In a recent Jive Software blog bost, they review overcoming healthcare data challenges. When healthcare and big data collide, things can get messy.

On the one hand, the sheer volume of data being collected is opening up new paths to discovery and holds out the prospect of a smarter, data-driven future. On the other hand, we're often buried in more information than we know what to do with, and it's not always the information we need most.

The good news is that we're now nearing the point of convergence, where healthcare providers can actually gather and harness the right inputs to make more precise, predictive and productive decisions. The data can be used to build models that not only lead to better patient treatments, but help solve payer and provider problems as well. Imagine using the same set of tools to better understand and enhance everything from therapeutics and clinical trials to health insurance processes and medical billing operations.

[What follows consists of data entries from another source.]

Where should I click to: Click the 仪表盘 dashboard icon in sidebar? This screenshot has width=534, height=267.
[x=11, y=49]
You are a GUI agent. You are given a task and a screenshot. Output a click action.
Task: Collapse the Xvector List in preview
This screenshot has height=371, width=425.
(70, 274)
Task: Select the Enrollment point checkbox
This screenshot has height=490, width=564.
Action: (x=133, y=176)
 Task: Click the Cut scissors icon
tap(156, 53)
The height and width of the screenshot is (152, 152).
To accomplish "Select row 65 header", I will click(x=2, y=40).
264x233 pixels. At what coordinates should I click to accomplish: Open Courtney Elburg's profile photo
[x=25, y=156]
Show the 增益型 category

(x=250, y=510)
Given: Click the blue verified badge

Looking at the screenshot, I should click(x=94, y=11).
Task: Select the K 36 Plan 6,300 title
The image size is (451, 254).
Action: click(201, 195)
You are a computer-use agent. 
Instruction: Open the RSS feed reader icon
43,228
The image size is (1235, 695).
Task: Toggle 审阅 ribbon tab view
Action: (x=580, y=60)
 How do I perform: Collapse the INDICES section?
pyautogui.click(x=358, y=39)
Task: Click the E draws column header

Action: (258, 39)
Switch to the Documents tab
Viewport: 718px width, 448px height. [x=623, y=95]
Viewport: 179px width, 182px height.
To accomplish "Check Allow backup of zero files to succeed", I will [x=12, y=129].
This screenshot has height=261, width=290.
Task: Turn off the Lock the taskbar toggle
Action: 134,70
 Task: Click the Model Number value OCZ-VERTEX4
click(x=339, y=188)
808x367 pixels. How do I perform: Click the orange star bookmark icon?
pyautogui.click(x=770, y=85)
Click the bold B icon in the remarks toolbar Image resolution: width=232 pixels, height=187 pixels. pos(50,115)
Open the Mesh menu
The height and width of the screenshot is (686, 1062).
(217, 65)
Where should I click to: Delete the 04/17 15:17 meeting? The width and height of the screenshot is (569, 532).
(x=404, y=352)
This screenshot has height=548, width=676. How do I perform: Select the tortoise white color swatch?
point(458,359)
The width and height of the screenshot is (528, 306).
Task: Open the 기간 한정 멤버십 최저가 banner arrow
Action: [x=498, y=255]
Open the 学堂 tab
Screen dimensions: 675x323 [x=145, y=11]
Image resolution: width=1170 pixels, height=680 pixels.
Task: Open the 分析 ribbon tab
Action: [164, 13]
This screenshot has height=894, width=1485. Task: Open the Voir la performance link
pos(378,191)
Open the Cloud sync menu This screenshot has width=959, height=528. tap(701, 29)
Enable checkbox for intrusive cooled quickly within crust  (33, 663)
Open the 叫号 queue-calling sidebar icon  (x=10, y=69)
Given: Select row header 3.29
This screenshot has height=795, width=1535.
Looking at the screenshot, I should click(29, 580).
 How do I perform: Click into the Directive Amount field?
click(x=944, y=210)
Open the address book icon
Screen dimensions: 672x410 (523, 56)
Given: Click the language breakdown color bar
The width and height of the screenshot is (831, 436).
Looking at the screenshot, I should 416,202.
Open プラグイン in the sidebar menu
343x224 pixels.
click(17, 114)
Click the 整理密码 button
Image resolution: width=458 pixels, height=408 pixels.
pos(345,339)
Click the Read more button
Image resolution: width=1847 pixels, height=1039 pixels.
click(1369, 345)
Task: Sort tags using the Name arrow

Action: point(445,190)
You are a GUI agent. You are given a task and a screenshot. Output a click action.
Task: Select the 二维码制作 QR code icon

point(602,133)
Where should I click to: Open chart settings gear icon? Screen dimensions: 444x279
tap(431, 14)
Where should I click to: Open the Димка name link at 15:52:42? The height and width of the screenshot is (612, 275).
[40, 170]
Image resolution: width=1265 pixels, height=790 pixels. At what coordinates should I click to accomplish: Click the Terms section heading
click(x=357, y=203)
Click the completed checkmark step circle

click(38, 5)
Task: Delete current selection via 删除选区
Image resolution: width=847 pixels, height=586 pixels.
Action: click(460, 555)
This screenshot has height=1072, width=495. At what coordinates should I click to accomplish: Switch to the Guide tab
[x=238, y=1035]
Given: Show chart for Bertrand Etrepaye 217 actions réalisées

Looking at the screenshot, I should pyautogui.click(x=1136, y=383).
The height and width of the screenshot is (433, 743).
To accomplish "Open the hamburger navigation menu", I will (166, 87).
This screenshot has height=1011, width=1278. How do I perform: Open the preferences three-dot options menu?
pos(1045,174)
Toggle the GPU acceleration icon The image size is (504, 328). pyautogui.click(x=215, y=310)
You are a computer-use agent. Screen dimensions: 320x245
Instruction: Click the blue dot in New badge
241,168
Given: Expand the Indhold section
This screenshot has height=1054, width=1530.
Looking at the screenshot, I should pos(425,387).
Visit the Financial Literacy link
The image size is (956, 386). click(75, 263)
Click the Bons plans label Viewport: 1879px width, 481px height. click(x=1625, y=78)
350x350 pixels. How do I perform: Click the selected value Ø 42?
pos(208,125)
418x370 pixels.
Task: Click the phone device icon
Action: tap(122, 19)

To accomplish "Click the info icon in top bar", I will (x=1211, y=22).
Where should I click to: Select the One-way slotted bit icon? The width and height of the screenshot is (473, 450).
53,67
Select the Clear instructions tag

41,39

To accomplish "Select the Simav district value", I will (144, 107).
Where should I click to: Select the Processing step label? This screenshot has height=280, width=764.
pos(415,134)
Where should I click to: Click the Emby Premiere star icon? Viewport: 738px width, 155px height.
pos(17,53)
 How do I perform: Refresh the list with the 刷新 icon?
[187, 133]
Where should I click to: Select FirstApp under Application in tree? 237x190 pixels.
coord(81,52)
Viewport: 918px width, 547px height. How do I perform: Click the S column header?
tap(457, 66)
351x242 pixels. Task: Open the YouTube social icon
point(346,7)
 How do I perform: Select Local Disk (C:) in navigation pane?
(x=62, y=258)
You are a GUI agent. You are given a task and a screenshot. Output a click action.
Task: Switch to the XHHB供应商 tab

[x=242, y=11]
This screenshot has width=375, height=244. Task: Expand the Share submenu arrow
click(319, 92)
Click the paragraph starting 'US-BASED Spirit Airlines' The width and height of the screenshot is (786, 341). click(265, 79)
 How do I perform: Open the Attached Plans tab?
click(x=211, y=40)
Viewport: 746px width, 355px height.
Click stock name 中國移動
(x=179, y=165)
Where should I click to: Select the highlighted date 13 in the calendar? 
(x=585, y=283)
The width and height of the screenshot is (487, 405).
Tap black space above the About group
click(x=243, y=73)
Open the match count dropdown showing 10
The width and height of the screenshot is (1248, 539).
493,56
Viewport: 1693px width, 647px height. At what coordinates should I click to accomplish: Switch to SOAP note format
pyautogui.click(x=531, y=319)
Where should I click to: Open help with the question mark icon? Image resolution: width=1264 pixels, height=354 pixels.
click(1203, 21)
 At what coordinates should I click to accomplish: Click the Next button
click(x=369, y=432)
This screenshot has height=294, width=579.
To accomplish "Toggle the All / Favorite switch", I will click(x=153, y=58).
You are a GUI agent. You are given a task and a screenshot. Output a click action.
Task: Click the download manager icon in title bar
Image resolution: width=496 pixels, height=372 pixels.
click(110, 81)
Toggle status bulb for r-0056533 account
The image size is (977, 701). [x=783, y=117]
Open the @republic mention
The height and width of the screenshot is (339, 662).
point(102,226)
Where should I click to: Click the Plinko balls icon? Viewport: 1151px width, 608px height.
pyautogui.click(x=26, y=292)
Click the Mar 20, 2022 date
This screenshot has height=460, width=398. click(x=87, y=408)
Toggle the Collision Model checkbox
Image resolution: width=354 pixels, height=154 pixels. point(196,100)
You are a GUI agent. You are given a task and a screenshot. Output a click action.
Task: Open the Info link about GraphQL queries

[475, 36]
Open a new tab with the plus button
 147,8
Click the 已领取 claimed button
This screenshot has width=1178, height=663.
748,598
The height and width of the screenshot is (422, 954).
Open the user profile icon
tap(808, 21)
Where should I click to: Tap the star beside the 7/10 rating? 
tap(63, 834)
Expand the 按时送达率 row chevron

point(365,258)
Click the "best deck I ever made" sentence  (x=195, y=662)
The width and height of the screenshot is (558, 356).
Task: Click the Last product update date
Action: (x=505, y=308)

The Goal: Better Decision Support
The need for those solutions has never been greater. The healthcare industry is under intense pressure from payers and regulators to streamline processes, improve care management and deliver better outcomes at lower cost. Patient expectations have risen, too, driven by the consumerization of healthcare. No longer content to take whatever's handed them, patients want everything faster, in a way that's convenient, affordable, transparent and tailored to their needs.

Meeting those demands means making faster, better-informed decisions, and that's where big data can make a big difference. In the past, healthcare organizations had a very restricted data set to work with. They had access to patient records through EHR (Electronic Health Records) systems, of course, but lacked broader contextual information, ranging from the clinical interactions that occur during care delivery to the external variables known as the "social determinants of health" (SDH). These are the conditions in which people are born, grow up, work and age. They include a range of environmental factors and large-scale social forces such as economic policies, development agendas, social norms and political systems.

Health systems need decision support solutions that factor in these broader inputs, helping clinicians to create personalized health plans based not just on a patient's immediate condition, but also their history and that of their family, the impacts of social determinants, and data from people with similar conditions and backgrounds. Combining all of that information with the interoperability of EHR systems across different networks, and we're looking at a new era when broad data sets can be used to help drive healthier outcomes for patients and families.

Several of the pieces are already in place. Every day, systems collect thousands of pieces of health data about patients. New technologies such as telehealth, wearables, bluetooth devices and remote sensors are delivering additional statistics on blood pressure, physical activity, blood glucose levels, weight and more. And then there's all the data within the health system and payer networks – data on how treatments are prescribed, how medications are used, how patients respond, how billing processes work... the list goes on. This information is then stored away, waiting to be extracted, transformed and analyzed.

At the same time, new analytics technologies have emerged to help us make sense of the data. It's not just headline-grabbing breakthroughs like IBM Watson; all sorts of less glamorous but no less important machine learning, micro-services and AI innovations are quietly making their way into many of the tools we use, providing new insights and more precise results.